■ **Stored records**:

######

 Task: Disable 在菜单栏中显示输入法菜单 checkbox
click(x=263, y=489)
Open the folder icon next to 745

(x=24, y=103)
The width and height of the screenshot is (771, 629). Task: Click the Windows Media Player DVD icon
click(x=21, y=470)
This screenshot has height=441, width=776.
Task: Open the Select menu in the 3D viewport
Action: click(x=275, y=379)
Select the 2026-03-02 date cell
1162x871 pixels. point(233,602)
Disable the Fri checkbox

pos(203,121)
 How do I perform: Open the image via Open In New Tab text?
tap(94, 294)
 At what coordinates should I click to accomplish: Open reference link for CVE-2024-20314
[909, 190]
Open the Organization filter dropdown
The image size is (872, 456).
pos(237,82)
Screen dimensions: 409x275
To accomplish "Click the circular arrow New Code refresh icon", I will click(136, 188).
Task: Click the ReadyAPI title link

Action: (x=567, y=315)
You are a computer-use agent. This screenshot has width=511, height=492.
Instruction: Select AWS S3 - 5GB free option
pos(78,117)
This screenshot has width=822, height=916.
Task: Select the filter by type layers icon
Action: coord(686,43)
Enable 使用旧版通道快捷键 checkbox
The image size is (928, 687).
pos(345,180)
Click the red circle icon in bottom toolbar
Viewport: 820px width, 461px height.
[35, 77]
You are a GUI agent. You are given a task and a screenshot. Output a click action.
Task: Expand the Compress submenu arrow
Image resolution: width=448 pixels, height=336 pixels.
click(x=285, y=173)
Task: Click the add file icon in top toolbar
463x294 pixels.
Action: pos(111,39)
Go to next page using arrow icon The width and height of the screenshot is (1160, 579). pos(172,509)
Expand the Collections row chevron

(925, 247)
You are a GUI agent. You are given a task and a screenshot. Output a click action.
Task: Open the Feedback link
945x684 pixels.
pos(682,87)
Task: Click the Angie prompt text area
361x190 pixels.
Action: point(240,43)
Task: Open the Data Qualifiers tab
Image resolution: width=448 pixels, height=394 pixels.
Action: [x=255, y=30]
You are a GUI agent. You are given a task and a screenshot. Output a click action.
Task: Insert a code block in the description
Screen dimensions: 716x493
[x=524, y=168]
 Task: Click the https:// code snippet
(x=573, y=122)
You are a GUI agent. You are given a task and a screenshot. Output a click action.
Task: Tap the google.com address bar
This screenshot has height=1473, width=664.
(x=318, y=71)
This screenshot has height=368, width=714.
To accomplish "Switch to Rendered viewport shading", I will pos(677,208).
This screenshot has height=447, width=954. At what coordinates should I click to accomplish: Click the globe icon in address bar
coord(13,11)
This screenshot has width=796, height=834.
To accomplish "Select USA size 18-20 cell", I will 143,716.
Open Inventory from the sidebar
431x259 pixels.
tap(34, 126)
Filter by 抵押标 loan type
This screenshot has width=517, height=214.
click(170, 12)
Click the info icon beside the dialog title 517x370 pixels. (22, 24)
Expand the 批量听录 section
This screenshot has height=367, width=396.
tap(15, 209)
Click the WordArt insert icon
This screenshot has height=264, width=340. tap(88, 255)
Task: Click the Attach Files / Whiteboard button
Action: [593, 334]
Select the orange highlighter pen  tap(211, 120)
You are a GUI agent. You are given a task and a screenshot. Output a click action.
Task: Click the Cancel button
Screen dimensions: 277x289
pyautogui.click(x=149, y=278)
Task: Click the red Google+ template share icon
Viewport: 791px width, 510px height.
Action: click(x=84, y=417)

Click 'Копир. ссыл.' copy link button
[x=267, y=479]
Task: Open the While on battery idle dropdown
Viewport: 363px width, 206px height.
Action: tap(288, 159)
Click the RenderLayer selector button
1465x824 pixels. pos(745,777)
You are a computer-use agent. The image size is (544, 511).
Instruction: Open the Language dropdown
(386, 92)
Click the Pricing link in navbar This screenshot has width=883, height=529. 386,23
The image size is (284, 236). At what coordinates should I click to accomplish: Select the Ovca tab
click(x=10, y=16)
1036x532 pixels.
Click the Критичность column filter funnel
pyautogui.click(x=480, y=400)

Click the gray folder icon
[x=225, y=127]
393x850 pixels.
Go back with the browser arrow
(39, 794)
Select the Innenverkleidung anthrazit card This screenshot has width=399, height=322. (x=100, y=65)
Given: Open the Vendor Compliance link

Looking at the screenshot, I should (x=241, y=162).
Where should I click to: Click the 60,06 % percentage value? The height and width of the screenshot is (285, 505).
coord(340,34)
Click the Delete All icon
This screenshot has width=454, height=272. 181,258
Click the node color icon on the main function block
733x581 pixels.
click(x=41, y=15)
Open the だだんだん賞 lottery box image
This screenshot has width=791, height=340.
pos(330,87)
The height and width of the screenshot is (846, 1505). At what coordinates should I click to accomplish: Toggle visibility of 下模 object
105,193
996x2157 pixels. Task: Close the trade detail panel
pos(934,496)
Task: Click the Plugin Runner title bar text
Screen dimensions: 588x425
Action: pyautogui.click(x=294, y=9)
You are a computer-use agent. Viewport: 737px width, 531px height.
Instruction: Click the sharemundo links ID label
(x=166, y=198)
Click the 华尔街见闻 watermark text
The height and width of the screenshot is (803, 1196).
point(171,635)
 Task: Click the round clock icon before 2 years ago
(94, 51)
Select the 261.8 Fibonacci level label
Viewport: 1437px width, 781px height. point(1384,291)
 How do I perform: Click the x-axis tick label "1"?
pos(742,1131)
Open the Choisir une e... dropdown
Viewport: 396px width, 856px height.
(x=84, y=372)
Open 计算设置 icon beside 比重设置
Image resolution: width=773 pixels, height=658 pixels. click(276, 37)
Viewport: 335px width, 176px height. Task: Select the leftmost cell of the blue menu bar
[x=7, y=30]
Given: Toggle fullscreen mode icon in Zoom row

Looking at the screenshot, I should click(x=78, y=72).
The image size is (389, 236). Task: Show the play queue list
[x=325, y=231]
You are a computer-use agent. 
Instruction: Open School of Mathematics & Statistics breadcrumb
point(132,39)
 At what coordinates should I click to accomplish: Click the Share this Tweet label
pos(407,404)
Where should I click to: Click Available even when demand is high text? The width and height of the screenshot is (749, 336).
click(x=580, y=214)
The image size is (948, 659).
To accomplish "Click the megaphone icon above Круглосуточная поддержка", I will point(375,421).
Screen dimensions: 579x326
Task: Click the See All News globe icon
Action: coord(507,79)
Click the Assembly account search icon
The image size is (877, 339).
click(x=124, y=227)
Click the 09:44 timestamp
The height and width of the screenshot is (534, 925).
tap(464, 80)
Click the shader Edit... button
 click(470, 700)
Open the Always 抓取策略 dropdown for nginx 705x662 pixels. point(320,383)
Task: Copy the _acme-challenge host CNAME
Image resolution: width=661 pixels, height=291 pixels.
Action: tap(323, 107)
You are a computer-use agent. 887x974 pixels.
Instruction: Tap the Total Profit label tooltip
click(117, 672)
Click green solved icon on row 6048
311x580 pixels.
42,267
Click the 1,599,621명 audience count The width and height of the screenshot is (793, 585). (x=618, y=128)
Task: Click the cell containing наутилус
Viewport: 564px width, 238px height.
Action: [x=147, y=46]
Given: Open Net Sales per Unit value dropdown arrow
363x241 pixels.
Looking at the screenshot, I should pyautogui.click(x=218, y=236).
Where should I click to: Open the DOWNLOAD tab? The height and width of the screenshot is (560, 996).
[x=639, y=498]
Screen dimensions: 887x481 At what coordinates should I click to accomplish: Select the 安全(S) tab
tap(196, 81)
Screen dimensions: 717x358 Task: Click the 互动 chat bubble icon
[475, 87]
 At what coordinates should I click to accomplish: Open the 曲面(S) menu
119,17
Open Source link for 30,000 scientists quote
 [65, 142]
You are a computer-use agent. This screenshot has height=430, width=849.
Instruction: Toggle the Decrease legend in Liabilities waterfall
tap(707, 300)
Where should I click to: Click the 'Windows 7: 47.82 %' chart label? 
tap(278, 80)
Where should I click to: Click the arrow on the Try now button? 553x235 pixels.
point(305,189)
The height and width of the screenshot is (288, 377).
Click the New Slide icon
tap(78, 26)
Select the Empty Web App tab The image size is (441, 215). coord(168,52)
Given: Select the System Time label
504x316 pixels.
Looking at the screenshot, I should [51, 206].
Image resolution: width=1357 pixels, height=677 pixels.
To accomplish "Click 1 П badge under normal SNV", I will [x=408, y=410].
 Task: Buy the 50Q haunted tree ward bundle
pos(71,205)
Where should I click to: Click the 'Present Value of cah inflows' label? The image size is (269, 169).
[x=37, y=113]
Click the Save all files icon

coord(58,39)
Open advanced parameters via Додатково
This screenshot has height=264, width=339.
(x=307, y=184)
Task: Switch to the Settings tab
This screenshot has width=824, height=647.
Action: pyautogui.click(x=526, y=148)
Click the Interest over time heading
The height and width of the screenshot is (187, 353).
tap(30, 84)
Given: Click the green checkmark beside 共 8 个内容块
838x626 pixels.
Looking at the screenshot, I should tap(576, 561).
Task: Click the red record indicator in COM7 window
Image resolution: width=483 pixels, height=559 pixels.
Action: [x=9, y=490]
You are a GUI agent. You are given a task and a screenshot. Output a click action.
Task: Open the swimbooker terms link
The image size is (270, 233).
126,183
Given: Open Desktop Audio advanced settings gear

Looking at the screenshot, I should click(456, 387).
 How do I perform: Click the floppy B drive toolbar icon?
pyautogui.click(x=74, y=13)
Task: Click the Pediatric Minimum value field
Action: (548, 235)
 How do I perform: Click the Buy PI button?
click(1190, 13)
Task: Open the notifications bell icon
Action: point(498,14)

######

Look above for the line containing "Click the info" and the line containing "Task: Click the Cancel button". Transcribe both, with the lines between them, exactly.

Click the info icon beside the dialog title 517x370 pixels. (22, 24)
Expand the 批量听录 section
This screenshot has height=367, width=396.
tap(15, 209)
Click the WordArt insert icon
This screenshot has height=264, width=340. tap(88, 255)
Task: Click the Attach Files / Whiteboard button
Action: [593, 334]
Select the orange highlighter pen  tap(211, 120)
You are a GUI agent. You are given a task and a screenshot. Output a click action.
Task: Click the Cancel button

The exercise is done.